Here is an even finer example. Can you see the tiny seeding stitches filling the space between the cocks and between the elements of the vine? They are even present in the two smaller borders. Why are they there? Let's turn the piece over.
Those tiny seed stitches on the front anchor the thread that's carried across from design element to design element. Without those tiny stitches, the thread carried at the back would be far too long and far too loose. Clever, isn't it?! Could this one be machine embroidered or even have been woven on a loom? The example further above and below, do clearly not carry threads across empty spaces.
Here's another example. Not the very fine fabric and the much thicker embroidery threads in comparison.
And the last one. Not so sure of the design on this one :).
Unfortunately, I forgot to take a picture of the touristic souvenir ones. Design-wise they display the same elements. But they are not colourful. The whole design has the same colour and it is usually in tone with the background (think beige on cream). Or at least that's the ones I have been shown.
So, what's going on here? Do embroiderers and weavers use the same the designs when making tablecloths and table runners? Or does the embroiderer copy the weaver in style and technique or vice versa? Maybe because weaving is much quicker than stitching? And why was it that none of the embroidery ladies I spoke with considered this embroidery at all? Well, that might be due to the embroidery technique involved. After all, these darning patterns are achieved when you use your needle and thread in a weaving motion! Fascinating don't you think?
And now: over to you! Have you ever seen this type of embroidery before? What is it called? What materials are used? Where can I find patterns? I am aware of the Dutch darning samplers and the new book on 'Pattern darning from Norway' by Yvette Stanton. In my opinion, what makes the embroideries from Crete differ, is that they not only depict geometrical patterns.
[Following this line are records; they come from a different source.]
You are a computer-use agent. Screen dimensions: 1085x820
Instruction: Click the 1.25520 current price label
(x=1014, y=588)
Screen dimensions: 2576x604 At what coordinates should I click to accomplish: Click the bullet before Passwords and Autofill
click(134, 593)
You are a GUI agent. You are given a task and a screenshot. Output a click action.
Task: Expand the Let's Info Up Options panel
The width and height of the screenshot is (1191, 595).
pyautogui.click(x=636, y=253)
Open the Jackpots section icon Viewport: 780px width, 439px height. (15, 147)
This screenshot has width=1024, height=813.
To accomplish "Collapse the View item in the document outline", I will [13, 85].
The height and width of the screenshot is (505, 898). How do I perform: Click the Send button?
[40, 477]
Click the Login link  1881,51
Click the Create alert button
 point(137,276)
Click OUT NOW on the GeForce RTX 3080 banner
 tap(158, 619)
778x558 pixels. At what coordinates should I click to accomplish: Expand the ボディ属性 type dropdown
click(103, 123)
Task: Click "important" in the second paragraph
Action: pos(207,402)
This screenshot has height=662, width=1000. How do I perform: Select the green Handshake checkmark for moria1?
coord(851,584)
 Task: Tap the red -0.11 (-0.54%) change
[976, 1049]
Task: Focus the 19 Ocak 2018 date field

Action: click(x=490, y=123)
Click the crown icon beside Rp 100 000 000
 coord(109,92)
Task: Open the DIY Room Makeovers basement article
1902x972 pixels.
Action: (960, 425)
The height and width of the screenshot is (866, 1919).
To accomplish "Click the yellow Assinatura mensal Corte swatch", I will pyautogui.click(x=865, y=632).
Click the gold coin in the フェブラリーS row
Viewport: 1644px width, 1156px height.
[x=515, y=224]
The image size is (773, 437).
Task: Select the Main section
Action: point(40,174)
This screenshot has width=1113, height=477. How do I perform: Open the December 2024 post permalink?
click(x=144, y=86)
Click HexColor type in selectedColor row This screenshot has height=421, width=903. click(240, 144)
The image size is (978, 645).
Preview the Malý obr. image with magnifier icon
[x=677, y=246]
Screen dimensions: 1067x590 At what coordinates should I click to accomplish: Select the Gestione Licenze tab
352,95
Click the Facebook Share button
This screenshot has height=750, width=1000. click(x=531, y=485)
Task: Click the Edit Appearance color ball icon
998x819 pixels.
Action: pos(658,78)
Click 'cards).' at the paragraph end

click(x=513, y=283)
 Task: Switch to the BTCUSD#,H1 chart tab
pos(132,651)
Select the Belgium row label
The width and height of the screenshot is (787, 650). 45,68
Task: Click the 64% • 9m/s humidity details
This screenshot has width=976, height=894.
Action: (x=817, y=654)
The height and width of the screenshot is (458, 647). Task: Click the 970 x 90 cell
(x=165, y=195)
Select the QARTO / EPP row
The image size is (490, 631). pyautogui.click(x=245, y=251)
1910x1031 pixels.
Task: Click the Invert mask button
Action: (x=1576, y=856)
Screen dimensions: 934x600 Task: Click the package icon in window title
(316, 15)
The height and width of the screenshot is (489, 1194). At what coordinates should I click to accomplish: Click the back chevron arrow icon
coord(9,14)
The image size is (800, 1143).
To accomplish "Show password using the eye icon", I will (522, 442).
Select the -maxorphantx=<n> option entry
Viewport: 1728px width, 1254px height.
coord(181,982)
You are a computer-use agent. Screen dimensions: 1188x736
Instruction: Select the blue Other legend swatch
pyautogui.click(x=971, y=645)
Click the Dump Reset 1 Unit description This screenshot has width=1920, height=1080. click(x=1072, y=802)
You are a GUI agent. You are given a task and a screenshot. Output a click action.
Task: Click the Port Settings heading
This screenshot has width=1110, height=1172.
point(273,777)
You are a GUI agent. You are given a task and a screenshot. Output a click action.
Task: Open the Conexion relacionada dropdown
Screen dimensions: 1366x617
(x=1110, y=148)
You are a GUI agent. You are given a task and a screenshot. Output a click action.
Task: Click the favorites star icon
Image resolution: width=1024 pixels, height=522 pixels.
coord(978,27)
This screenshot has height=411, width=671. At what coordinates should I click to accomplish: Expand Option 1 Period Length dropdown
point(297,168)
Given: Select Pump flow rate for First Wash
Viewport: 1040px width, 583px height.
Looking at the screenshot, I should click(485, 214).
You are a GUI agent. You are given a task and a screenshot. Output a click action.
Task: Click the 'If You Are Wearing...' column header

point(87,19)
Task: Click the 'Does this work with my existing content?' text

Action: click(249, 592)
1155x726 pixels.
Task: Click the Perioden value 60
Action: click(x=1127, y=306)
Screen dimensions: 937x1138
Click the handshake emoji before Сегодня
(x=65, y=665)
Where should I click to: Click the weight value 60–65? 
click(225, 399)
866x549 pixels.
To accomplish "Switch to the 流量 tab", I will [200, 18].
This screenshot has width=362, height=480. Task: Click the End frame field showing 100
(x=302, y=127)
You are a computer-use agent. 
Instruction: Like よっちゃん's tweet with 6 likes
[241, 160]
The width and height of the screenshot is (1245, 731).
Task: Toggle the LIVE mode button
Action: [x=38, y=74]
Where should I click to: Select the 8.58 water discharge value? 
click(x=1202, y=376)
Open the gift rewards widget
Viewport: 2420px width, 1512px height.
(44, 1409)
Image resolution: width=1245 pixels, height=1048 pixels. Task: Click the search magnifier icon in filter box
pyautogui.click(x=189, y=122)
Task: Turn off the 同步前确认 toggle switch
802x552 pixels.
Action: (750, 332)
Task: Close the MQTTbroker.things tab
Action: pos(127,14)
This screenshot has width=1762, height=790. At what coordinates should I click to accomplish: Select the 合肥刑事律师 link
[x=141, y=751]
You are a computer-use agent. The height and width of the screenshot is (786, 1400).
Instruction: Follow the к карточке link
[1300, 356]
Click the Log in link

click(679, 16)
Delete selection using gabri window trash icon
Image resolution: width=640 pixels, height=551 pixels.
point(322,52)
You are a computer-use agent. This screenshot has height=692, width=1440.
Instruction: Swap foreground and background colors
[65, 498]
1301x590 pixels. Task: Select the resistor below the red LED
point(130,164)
I really love the roosters, the dragons and the floral motives. So over to you! Please share your knowledge and experiences in a comment!
Embroidery tends to have a front and a back, in my opinion. Occasionally a very skilled stitcher will create pieces that are perfect on both sides of the fabric. Most who embroider make the ends of their stitches land on the back of their material. Woven pieces are generally created to have both sides presentable, with few thread ends or knots visible. I own tapestries that are obviously woven.
Thank you Karen for your comments! I am still unsure if this is embroidery or was woven. Especially after seeing pictures of such work on a loom as posted on Facebook in the Needle 'n Thread group.
I think the rooster piece is a form of overshot weaving or a type of Swedish weaving whose name I need to look up. Overshot allows for a pattern to be woven over top of a tabby. Common technique that I have yet to try.
Thank you very much for identifying the weaving technique Anne!
That is very reminiscent of Assisi embroidery motifs but in multiple colors.
Nancy Anne White
We lived in Panama for a few years when I was very young. My mother had several skirts and matching purses in cotton threads that had beautiful woven patterns! Looking at the front, these appeared to be embroidered, but they were hand woven in narrow strips and then sewn together. The patterns were very elaborate geometric designs. One was black with white designs. The other emerald green with off white designs.
These woven fabrics sound stunning Nancy! Were these strips tablet weaving? Or where they woven on a loom?
Beautiful work, thanks for sharing.
Yes, it get's harder and harder to see true textile artists at work, Velia!
That's interesting Rachel! Maybe they were souvenirs too?
Hoi Jessica, wat een leuk borduurwerk,
Dank je wel Tineke voor je bijdrage!
It's called "vävsöm" in Swedish. There are finds from southeastern Sweden (including the island of Öland), in Kalmar county museum, and on the island of Gotland, in the Gotland county museum. All are dated to the 18th century.
Thank you so much for the links Lena! Yes, this looks much like what I saw on Crete. And the modern pattern the lady drew, looks exactely like a pattern I was able to photograph. So at least some of it is pattern darning rather than woven on a loom.